I was by God’s grace, on the good will of Mr President, part of the delegation to Washington and the first meeting we had was with the late Ambassador Adefuye of blessed memory and, Madam Secretary, Madeline Albright. I said Nigeria does not need a dime from America, what Nigeria needs now is for America to help us with the kind of enforcement or legislation they have in America. That no American citizen anywhere in the world can put money in any bank anywhere in the world, which that bank will not report back to the American system. They know they have the loot of corrupt men and women, probably children who have been influenced by the corrupt tendencies of their parents, of hiding that stolen wealth. So we asked them to help Nigeria in those areas; to put prosecution before restitution because when judgement is not speedily executed the hearts of men are set to do evil.
Why there is no widespread corruption in America as we see in our country is there is a system put in place to detect it early. How can NNPC have 45 bank accounts? Who traces what? With the TSA (Treasury Single Account) you discover trillions that have been mopped up in few months from money that is somewhere that they find a way of dispensing anyhow. So let us fight this war intelligently. I think that is what Mr President is saying and in a way the just will not be vilified because not all Nigerians are corrupt and not all those that pass through government are corrupt men. Now rotten apple is enough to destroy a carton of apples, but let’s separate the chicken from the pigeons.

Bakare:

So I think he is determined to fight this. In the first place, we put restitution before prosecution, therefore we just drop money and give a slap on the wrist of those who are ruining the nation, sending them to a seven-star hospital to spend their jail term. They call it plea bargain – just get some money and go away. If I have stolen N40 billion and you were able to get N30 billion, I live on the remaining ten and still use the ten to invest times two and still punish you if I can by ensuring that crooked men are there. First and foremost there should be prosecution and then restitution follows and then everyone will line up and say “oh there are consequences for your actions. When chances present themselves and you make your choices, be ready for the consequences. That is the hallmark, in my opinion, of where President Buhari stands.

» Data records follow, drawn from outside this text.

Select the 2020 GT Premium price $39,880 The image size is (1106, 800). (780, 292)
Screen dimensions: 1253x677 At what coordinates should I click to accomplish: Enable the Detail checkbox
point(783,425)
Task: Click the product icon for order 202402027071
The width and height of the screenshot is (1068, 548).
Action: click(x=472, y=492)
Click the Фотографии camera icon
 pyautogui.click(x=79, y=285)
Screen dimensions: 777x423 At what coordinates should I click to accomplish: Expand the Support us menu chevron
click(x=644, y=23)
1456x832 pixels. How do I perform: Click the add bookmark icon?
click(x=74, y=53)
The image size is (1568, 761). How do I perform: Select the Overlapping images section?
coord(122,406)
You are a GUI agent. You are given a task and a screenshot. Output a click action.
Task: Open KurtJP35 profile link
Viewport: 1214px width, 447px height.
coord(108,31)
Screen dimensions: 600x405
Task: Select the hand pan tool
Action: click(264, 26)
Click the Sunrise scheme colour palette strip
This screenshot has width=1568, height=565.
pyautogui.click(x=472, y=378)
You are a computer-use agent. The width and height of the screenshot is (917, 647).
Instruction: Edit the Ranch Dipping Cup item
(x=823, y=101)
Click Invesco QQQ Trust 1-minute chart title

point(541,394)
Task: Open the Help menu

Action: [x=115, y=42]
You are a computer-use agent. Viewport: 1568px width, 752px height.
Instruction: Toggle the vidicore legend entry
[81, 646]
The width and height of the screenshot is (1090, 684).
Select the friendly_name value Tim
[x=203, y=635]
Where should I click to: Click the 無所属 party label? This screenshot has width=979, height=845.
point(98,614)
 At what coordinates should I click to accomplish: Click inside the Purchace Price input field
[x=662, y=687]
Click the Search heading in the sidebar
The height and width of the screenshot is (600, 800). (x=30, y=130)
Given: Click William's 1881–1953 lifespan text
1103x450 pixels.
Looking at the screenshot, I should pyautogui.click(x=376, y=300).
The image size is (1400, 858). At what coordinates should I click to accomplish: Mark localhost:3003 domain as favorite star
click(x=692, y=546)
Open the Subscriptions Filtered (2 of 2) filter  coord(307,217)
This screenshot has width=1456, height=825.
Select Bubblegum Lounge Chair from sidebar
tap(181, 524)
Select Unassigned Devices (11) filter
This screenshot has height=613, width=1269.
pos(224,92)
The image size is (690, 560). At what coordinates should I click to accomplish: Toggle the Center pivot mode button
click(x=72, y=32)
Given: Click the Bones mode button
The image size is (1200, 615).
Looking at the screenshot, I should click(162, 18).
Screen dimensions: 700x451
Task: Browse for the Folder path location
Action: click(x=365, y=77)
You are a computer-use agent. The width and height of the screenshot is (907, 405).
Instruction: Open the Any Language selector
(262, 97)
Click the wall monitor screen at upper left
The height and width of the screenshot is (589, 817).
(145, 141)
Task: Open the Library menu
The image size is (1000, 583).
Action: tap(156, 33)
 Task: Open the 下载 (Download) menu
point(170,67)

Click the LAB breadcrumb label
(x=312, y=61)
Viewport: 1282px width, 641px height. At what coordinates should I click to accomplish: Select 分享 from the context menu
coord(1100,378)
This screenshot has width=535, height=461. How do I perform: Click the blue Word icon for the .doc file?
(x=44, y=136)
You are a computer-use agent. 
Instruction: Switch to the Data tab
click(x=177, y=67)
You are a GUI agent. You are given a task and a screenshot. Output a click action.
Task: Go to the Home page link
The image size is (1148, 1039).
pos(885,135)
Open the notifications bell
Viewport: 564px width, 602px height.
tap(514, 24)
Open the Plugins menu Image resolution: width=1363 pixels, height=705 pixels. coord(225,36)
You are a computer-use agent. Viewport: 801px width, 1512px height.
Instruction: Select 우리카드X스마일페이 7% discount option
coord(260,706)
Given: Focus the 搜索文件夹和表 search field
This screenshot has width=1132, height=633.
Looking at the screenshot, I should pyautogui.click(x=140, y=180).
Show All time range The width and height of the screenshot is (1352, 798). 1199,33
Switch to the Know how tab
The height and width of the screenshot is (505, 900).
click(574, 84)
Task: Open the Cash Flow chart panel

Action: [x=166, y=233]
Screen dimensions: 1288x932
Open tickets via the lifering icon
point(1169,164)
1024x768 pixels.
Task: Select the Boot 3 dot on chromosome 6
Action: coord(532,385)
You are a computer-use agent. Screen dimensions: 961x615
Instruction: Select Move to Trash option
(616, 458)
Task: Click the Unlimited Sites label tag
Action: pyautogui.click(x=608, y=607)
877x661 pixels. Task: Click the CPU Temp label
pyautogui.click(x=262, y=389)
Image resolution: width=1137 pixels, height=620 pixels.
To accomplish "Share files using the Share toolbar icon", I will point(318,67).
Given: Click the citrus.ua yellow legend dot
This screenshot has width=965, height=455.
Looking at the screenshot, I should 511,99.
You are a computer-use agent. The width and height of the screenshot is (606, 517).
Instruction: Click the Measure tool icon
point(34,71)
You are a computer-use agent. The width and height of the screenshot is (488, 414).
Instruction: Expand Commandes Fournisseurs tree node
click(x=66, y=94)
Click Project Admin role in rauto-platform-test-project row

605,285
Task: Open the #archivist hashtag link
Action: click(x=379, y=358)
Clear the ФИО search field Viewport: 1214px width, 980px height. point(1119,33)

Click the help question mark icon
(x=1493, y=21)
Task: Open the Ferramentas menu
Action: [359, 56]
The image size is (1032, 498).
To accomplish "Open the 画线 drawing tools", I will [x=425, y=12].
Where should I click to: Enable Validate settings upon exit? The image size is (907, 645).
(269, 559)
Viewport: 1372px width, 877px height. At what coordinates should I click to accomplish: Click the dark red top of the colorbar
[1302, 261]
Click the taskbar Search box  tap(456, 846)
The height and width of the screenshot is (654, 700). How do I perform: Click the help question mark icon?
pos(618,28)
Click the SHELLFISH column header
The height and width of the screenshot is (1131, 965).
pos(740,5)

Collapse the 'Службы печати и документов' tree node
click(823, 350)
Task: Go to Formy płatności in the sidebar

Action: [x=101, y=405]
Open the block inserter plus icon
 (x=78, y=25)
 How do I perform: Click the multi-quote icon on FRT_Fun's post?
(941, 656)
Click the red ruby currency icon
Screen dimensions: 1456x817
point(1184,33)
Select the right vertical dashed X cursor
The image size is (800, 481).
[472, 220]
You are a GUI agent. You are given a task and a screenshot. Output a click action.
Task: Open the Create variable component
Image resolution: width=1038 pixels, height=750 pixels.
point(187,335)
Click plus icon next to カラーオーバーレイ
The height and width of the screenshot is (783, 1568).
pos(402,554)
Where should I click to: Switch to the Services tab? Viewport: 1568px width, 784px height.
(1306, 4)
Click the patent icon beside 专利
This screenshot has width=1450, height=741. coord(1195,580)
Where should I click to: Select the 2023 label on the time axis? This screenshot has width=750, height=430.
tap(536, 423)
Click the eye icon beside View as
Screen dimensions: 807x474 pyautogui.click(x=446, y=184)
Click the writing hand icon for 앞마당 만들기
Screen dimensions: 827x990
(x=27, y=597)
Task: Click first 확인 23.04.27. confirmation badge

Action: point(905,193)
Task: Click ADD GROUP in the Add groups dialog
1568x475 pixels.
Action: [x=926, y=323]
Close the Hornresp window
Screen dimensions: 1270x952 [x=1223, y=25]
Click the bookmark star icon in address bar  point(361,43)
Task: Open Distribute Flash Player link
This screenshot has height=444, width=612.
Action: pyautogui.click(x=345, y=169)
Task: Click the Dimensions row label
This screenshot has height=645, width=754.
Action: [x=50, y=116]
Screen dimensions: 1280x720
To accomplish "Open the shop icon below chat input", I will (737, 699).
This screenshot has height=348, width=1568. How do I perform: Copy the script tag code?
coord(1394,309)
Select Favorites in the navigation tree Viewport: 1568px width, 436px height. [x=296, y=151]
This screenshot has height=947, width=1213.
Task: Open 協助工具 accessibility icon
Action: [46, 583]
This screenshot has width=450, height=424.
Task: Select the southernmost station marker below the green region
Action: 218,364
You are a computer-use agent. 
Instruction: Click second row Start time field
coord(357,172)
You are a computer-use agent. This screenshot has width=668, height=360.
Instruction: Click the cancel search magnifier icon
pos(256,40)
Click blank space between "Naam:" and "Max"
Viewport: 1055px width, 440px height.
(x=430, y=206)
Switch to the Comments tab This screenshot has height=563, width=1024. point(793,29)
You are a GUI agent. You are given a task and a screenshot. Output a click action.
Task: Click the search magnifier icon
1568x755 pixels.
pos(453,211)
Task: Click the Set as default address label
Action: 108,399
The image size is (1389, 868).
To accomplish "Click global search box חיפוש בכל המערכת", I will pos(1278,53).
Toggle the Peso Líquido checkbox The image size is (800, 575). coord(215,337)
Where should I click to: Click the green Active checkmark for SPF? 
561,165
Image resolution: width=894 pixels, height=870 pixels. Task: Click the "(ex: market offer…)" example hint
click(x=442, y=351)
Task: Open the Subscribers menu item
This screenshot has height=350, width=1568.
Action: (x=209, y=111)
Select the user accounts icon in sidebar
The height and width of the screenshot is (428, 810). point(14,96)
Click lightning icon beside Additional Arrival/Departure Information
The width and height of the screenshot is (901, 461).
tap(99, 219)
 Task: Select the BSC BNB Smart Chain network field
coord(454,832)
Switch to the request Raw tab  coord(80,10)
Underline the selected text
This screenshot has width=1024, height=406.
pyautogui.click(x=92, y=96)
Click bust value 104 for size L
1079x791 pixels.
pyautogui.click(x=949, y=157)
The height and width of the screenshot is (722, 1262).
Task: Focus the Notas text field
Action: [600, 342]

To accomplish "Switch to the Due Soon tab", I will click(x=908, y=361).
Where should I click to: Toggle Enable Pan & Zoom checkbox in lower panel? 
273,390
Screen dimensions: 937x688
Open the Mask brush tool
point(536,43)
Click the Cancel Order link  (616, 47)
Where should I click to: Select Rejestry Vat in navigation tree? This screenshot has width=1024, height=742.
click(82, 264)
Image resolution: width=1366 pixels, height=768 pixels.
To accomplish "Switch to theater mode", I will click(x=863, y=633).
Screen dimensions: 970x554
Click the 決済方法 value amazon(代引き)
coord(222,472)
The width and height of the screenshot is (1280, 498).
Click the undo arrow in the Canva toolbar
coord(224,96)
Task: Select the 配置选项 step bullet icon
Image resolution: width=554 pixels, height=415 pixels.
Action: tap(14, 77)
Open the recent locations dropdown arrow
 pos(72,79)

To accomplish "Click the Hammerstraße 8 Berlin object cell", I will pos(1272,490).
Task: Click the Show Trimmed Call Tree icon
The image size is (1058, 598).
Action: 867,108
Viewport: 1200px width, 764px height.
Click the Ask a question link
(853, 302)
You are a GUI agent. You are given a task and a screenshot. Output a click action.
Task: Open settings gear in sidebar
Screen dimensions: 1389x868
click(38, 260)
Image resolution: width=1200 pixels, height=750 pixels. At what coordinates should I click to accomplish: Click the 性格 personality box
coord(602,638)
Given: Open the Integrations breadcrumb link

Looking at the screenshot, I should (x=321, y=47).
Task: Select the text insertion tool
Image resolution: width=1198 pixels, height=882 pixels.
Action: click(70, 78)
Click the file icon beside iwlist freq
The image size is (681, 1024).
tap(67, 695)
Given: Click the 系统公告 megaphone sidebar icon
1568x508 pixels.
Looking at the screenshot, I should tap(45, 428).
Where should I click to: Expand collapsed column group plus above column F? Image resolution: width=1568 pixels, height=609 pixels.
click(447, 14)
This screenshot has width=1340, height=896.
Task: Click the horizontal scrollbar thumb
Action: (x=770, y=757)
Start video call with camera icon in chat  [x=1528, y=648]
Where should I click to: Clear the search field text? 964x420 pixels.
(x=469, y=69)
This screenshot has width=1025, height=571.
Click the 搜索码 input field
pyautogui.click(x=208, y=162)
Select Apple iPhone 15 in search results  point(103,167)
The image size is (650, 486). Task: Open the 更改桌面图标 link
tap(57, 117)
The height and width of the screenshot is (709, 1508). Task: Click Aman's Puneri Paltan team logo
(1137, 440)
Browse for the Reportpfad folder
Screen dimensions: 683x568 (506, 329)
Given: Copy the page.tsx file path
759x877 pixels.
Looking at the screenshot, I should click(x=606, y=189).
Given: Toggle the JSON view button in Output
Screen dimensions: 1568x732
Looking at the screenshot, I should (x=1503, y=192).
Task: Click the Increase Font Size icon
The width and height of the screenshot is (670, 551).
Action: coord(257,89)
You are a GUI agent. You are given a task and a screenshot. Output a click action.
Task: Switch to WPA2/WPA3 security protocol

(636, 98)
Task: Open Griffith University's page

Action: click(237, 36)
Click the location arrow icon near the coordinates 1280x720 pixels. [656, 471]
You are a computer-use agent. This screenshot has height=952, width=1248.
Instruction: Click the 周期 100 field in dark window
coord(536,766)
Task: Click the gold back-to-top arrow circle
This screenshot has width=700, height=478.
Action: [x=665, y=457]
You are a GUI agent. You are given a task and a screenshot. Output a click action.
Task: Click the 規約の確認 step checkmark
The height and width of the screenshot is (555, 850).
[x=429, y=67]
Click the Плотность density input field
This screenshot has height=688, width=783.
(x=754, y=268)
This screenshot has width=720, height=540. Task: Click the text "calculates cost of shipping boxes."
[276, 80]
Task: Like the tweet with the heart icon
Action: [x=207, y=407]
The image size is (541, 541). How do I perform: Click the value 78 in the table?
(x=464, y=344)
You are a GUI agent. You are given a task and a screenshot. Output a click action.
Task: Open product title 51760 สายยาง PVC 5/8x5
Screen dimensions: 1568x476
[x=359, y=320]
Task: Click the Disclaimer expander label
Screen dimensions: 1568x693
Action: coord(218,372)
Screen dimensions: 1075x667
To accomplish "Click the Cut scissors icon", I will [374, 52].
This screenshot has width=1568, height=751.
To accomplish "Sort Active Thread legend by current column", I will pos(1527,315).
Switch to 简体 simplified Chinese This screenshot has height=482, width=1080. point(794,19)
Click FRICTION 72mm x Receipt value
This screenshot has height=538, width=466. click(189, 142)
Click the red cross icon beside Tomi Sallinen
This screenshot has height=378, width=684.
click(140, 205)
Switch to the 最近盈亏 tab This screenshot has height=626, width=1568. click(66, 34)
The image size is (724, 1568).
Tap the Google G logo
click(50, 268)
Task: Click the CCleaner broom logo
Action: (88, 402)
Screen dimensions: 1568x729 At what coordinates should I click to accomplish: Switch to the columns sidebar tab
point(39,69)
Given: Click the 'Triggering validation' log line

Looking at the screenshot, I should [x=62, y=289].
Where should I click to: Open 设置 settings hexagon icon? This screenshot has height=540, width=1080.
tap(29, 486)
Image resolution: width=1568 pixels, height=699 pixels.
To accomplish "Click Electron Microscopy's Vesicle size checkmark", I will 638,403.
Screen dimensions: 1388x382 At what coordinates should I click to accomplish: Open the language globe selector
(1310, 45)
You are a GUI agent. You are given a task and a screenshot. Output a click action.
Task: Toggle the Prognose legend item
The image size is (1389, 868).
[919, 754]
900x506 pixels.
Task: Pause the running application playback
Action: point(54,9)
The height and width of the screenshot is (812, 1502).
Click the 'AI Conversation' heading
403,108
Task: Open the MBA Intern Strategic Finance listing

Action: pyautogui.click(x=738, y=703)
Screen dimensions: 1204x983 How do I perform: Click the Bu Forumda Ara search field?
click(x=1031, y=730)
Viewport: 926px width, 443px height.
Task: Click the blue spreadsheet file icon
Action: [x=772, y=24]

Q: Some people have taken the ethical question further by saying people have stolen, if you have stolen, don’t take our money out, invest it here, so that people will enjoy it, people will get employment. What is your reaction to this?
A: That is not ethics. That is language of the syndicate of rot. It is annoying, so you can steal it and invest it here, what does that mean? Whether you take it abroad or you keep it here, you are a thief. You should be treated like a common criminal. I am sorry.
Q: Let’s take a look at the ministers. Many Nigerians are complaining that they voted for change and now many of them are old politicians – recycled. They are asking, this is not the change we voted for and Mr President is taking them back.
A: Give me examples..
Q: Audu Ogbeh was a minister in Shagari’s government
A: Audu Ogbeh was a minister, former chairman of PDP. Look, Moses was 40 years old when he killed an Egyptian. At the age of 80, God came to him and said you are still my man for the job. At the age of 40, Caleb alongside Joshua were sent with 10 others to spy the land. Ten  brought evil report, 2 brought good report. My mother gave birth to me, I gave birth to my daughter. My mother was 106 on October 28. Before my daughter got married, she had to go back to her grandmother to get blessing. It is called trans-generational impact. It is not recycled or old hand that is the issue. The queen of England has been in power since when? She is the longest reigning monarch in history of monarchy in Britain. The issue is not about old hands or whether he’s been there or not. I am not saying that we should not try young hands, but we should look for those who have been tested and rugged and who have this anti-corruption inclination. A new broom sweeps clean but an old broom knows where to go. So, we need a combination of both.
The queen of England has been in power since when? She is the longest reigning monarch in history of monarchy in Britain. The issue is not about old hands or whether he’s been there or not. I am not saying that we should not try young hands, but we should look for those who have been tested and rugged and who have this anti-corruption inclination. A new broom sweeps clean but an old broom knows where to go. So, we need a combination of both.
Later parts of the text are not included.